Many people have done cellular impedance measurements on small circuit boards and add drugs to see the impedance change. These of course have larger geometries, but you can buy interdigitated circuit boards with 50um channels between the electrodes for ~$100 in one off quantities.

If one of the available types of commercial equipment could be adapted to incorporate the nanoneedle circuit, or the test adapted to use existing commercial equipment, then this test could be scaled up and replicated much quicker than just continuing with the nanoneedle alone. Indeed that is my hope. Just need $$$, ideas, and researcher availability + funding.

One experiment that would be really interesting would be to have Cornell measure cellular impedance of activated T-cells using commercial equipment (I read a paper on this) as they presented data at the NIH conference on activated T-Cells using Seahorse and also special staining. So you could tie the impedance change to two other measurables. The reason you activate T-Cells is to "stress" their energy complex. I guess it's probably not as simple as I write.........

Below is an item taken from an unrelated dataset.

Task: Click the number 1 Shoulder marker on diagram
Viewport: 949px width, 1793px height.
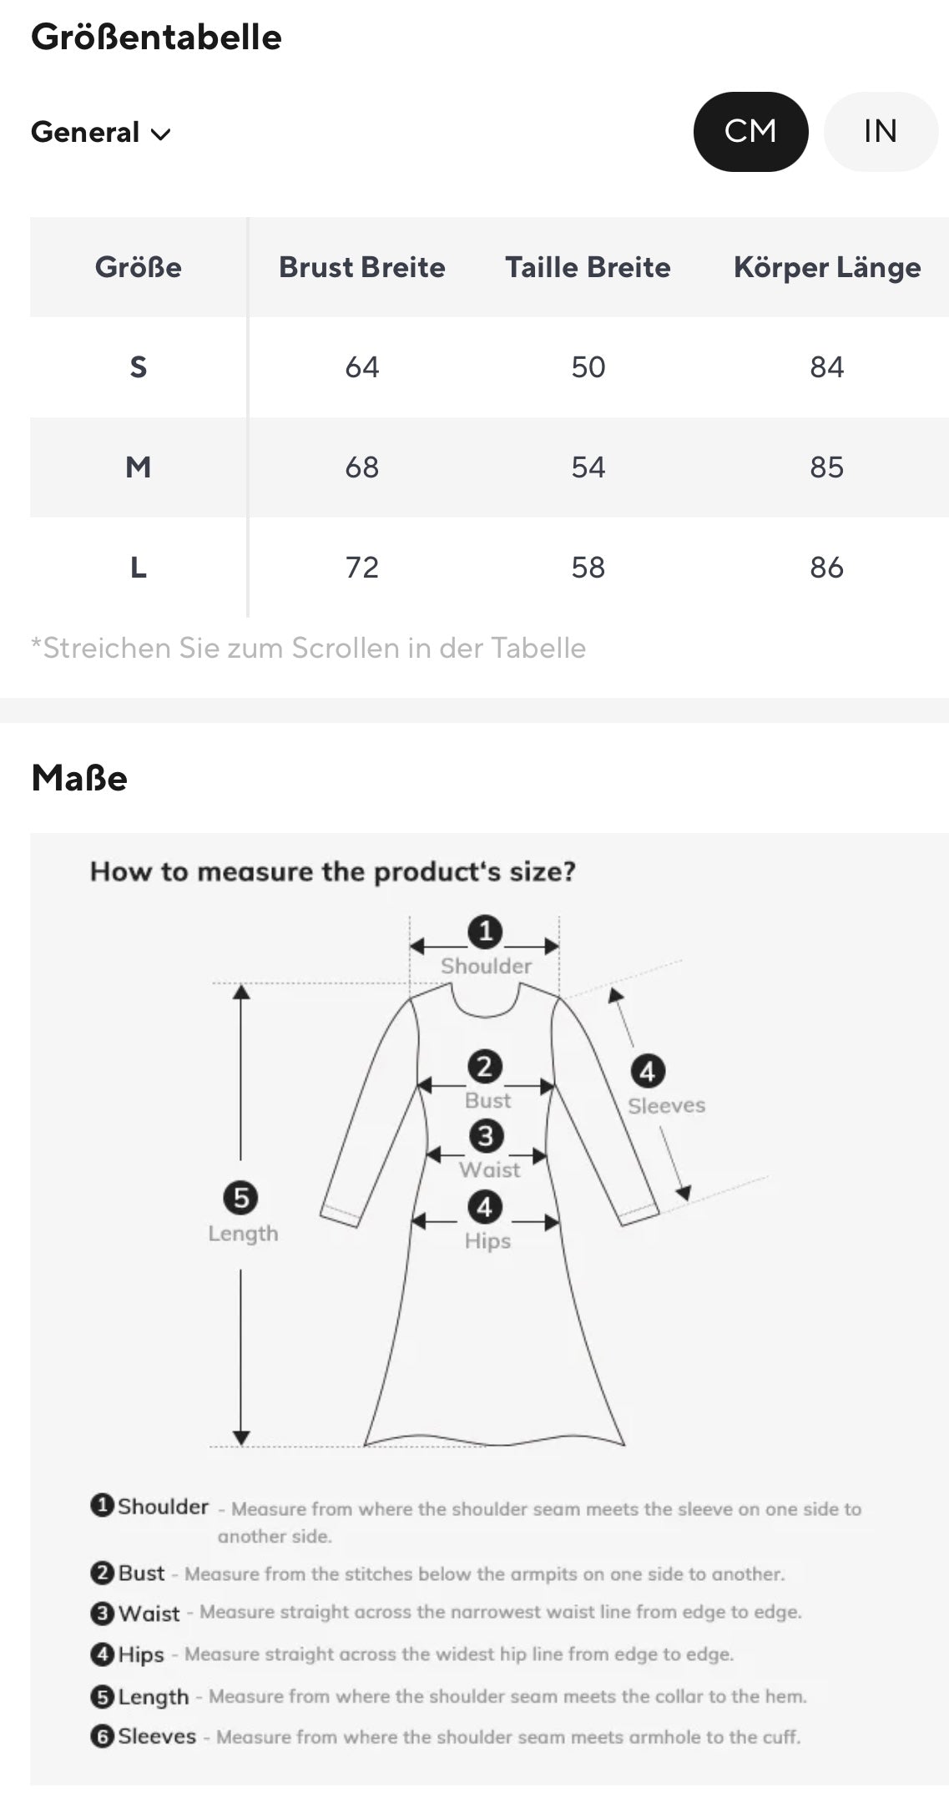Action: (485, 932)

But I guess the first job is to replicate the nanoneedle experiments in a larger group more diverse group using the existing setup before moving on to new experiments. Walk before you can run.

 

I don't expect Ron Davis to conceal matters for long, but he has already indicated there are aspects they don't understand. I'm sure you have been careful about making claims you were not ready to back up.

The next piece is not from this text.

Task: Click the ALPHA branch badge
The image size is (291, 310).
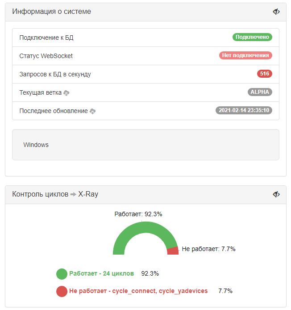Action: [x=260, y=92]
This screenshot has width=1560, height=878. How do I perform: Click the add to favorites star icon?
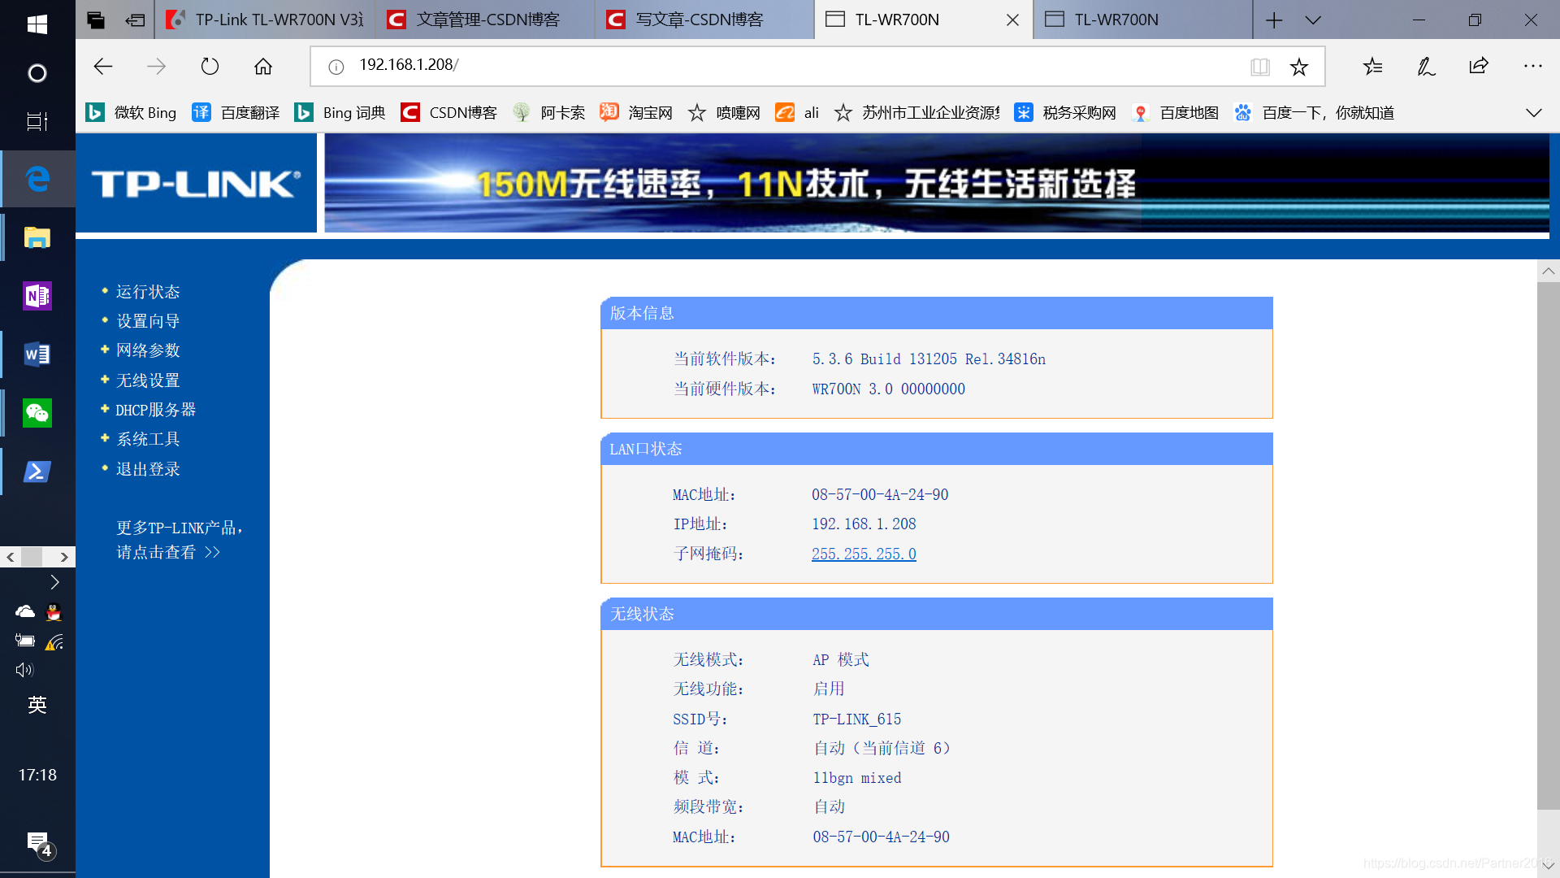point(1299,66)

I'm also assuming we will see patent applications derived from this work before long. Once you start talking to university attorneys about intellectual property, things become more complicated, and they will forbid discussion of matters a scientist sees no harm in mentioning.

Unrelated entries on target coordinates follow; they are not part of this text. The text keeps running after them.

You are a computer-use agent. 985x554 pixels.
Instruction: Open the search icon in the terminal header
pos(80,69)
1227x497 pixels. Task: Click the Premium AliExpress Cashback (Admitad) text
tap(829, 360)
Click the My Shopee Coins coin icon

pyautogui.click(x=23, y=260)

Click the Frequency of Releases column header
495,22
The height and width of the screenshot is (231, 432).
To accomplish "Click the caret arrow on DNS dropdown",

My background is not in commercial biomedical research, but I'm well aware of moral quandaries. I can understand all too well how Boeing got into the habit of downplaying the role of the MCAS features in the 737 Max 8, and how marketing types thought that making a few dollars by selling aircraft without the optional warning indicators about discrepancies from angle of attack sensors was good business. I'm sure they are reassessing that decision at present.

I left one job over disagreements concerning the Space Shuttle's thermal protection system, and regret that I could not do more to prevent the loss of Columbia years later. Perhaps, if I had not driven myself to the point of collapse, I might have made a difference.